● What you will do
Begin at the line that has "You are a GUI", stop after the line that has "Screen dimensions: 368x225", and print exactly those lines from the records below, without any pictures.
** Extracted information follows **
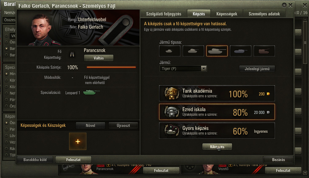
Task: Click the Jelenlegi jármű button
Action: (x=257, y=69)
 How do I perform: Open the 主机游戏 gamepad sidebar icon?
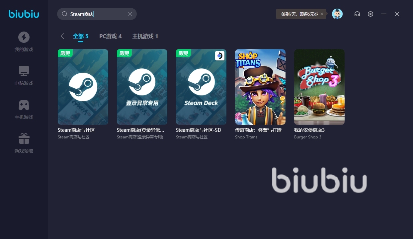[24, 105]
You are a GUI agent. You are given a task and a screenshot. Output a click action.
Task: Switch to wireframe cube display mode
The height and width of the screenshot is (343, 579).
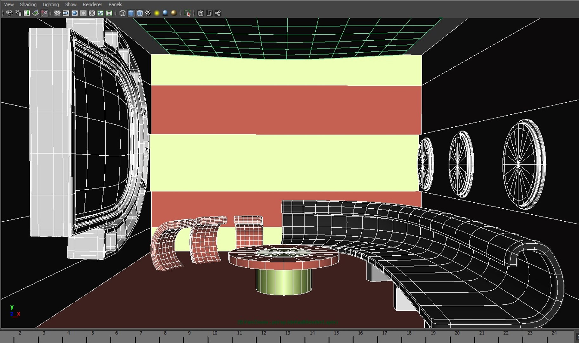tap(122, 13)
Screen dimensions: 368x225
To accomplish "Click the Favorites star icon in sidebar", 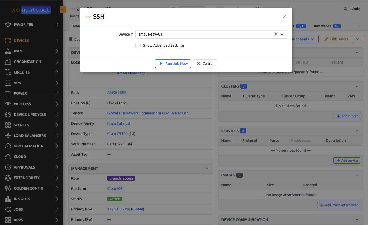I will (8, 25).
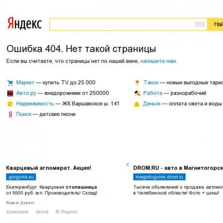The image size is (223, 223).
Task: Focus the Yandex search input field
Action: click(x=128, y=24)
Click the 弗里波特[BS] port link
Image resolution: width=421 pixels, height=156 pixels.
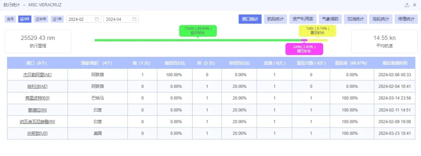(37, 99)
** End of Extracted information **
● Task solution
You are a GUI agent. You are given a task and a screenshot. Output a click action.
Task: Switch to wireframe cube display mode
The height and width of the screenshot is (343, 579).
tap(122, 13)
Screen dimensions: 368x225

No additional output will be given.